O cenário principal do livro é na cidade de Oubliette, em Marte, uma cidade que precisa se manter em constante movimento sobre a superfície do planeta pra fugir de uma praga tecnologica conhecida como phoboi que rondam a superfície estéril. A população humana do cenário, depois que a Terra foi abandonada séculos antes do início da trama em um evento cataclísmico (não explicado nesse livro, mas provavelmente em uma de suas sequencias) conhecido como O Colapso, vivem em Oubliette e outras cidades móveis em Marte, assim como outras imensas colônias em outros planetas do sistema solar e em estações espaciais.

Como se pode perceber, o nível de tecnologia do cenário é muitíssimo avançado. Um desses avanços mais importantes é que, agora, os humanos são capazes de fazer upload de suas consciências e memórias, passando-as para novos corpos como bem desejarem. Obviamente, a morte não é um problema permanente no cenário, mas sim o tempo que se vive e como gastá-lo. Um dilema extremamente bem retratado no livro, apesar (ou talvez exatamente pelo fato) de ninguém falar no assunto de forma muito direta.
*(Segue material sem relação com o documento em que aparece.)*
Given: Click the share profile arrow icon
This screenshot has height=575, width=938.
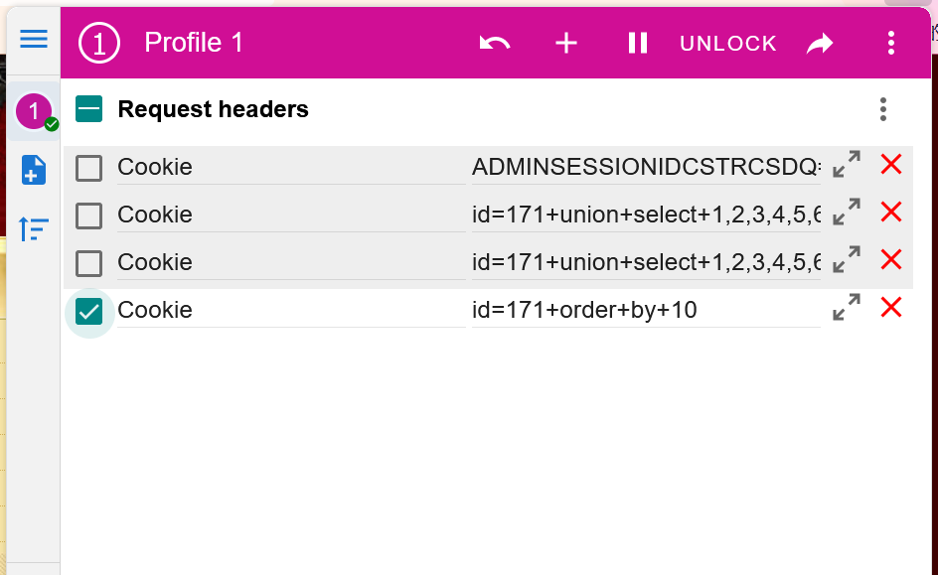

A trama do livro segue os passos de um ladrão, como o nome do livro indica, Jean Le Flambeur, que precisa roubar suas memórias de volta. Na verdade, ele precisa roubar outra coisa (que seria um spoiler horrendo revelar o que é aqui nessa resenha, e eu prefiro geralmente não fazer isso) como plot principal do livro, mas a maioria da trama se desenrola ao redor das suas memórias "perdidas" que ele precisa resgatar para poder ser capaz de cometer o crime para o qual é contratado.

A narrativa é ágil, com interlúdios que parecem não fazer sentido no meio da história, mas que vão se amarrando à trama principal com uma precisão magistral.Os personagens são extremamente bem construídos, todos eles muito carismáticos de uma forma ou outra, e o cenário é de explodir o cérebro do leitor. De fato, eu escutei o livro duas vezes na sequencia, porque depois de chegar ao final do livro, eu queria entender de forma mais precisa alguns detalhes que achei que tinha perdido pelo meio do caminho (e tinha mesmo! É muita informação, acreditem!) e também, preciso admitir, porque cometi um erro na primeira vez que ouvi o livro e "perdi" 7 capítulos no meio da leitura. Uma pequena sacanagem que meu celular me aprontou.

Enfim!

O livro vale severas horas de discussão, e praticamente tudo dentro dele (personagens, tecnologia, cenário, trama) merece elogios rasgados! Então, por favor, alguém por aí leia (ou ouça) o livro pra eu poder conversar com alguém sobre ele! É divertimento garantido!

Leitura, obviamente, fortemente recomendada!